Passengers on Russian Tour Ships
Jane Westenholz (from Greenwich, Connecticut)
Cathy Westenholz (her daughter)
Boris Andrews (Bloomington, Minnesota)
Sten Nichols (his brother-in-law)
Andre Maklov (White Bear Lake, Minnesota)
Tomas Rabovitz (Coon Rapids, Minnesota)
Nurse Edith Dubranin (Chicago)
Russian Diplomat
Nikolai Ryabinin (Ambassador to Washington)
Taiwan Nuclear Planning Group
The President of Taiwan
General Jin-chung Chou (Minister for National Defence)
Professor Liao Lee (National Taiwan University)
Chiang Yi (construction mogul, Taipei)
Commander Taiwan Marines (Head of Security, Southern Ocean)
Officers and Guests
Commander Dunning (CO)
Jo Dunning (his wife)
Lieutenant Commander Bill Baldridge (Kansas rancher and navigator)
Laura Anderson (his fiancee)
Ship’s Company
Captain Tug Mottram (Senior Commanding Officer, Woods Hole Oceanographic Institute)
Bob Lander (Second in Command)
Kit Berens (Navigator)
Dick Elkins (Radio Operator)
Scientists
Professor Henry Townsend (Team Leader)
Professor Roger Deakins (Senior Oceanographer)
Dr. Kate Goodwin (MIT/Woods Hole)
Newspaper Reporter
Frederick J. Goodwin (
AUTHOR’S NOTE
She was once a familiar sight on the ocean waters surrounding the European coastline — the 240-foot-long Soviet-built Kilo Class patrol submarine. Barreling along the surface, her ESM mast raised, she was a jet black symbol of Soviet sea power.
Throughout the final ten years of the Cold War, the Kilo was deployed in all Russian waters, and sometimes far beyond. She patrolled the Baltic, the North Atlantic, the White Sea, the Barents Sea, the Mediterranean, the Black Sea, and even the Pacific, the Bering Sea, and the Sea of Japan.
At three thousand tons dived, the Kilo was by no means a big submarine — the Soviet Typhoons were twenty-one-thousand-tonners. But there was a menace about this robust diesel-electric SSK because, carefully handled, she could be as quiet as the grave.
Stealth is the watchword of all submarines. And of all the underwater warriors, the Kilo is one of the most stealthy. Unlike a big nuclear boat, she has no reactor requiring the support of numerous mechanical subsystems, which are all potential noisemakers.
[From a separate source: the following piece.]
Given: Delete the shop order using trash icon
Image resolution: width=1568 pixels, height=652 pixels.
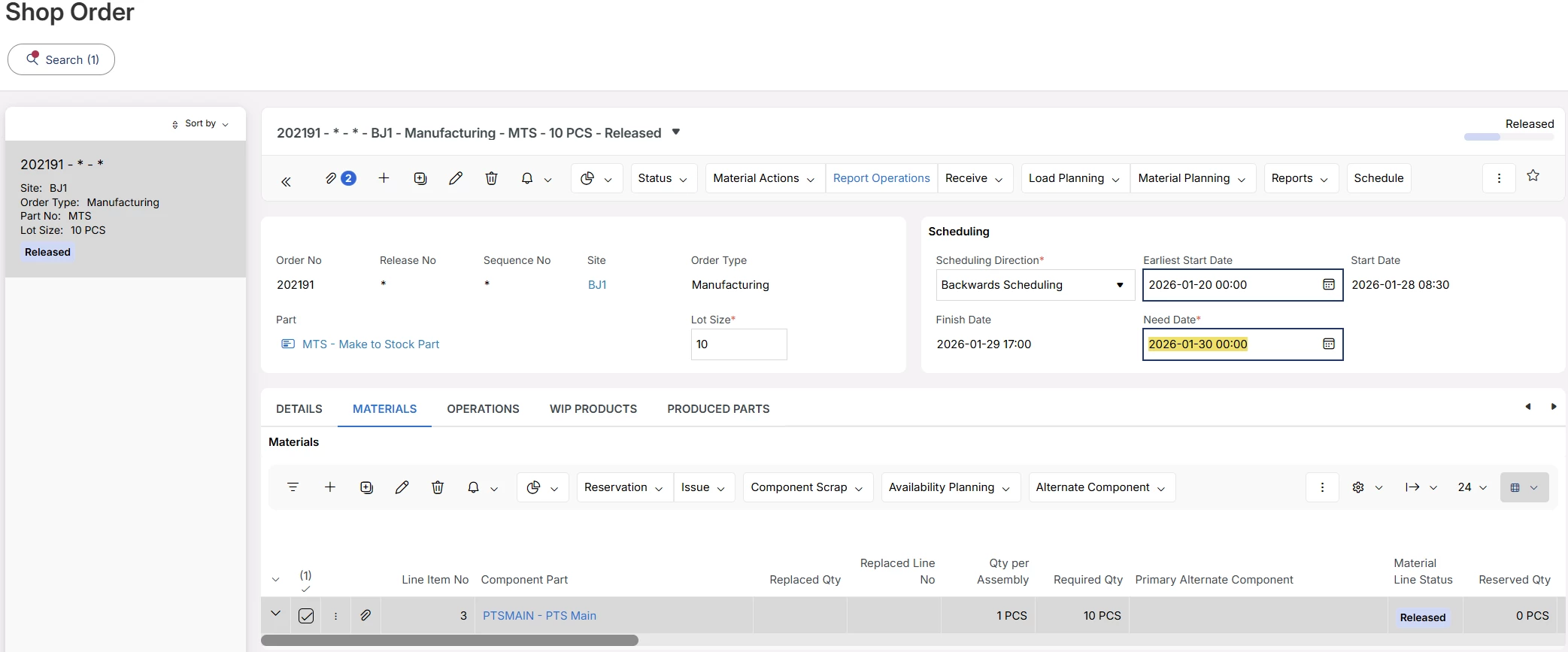Looking at the screenshot, I should tap(491, 178).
The Kilo can run, unseen, beneath the surface at speeds up to seventeen knots, on electric motors powered by her huge battery. At low speeds, the soft hum of her power unit is almost indiscernible. In fact the only time the Russian Kilo is at any serious risk of detection — save by active sonar — is when she comes to periscope depth to recharge her battery.
When she executes this operation, she runs her diesel engines — a process known as “snorkeling,” or, in the Royal Navy, “snorting.” At this point she is most vulnerable to detection: she can be heard; she can be picked up on radar; the ions in her diesel exhaust can be “sniffed”; and she can even be seen. And there is little she can do about it.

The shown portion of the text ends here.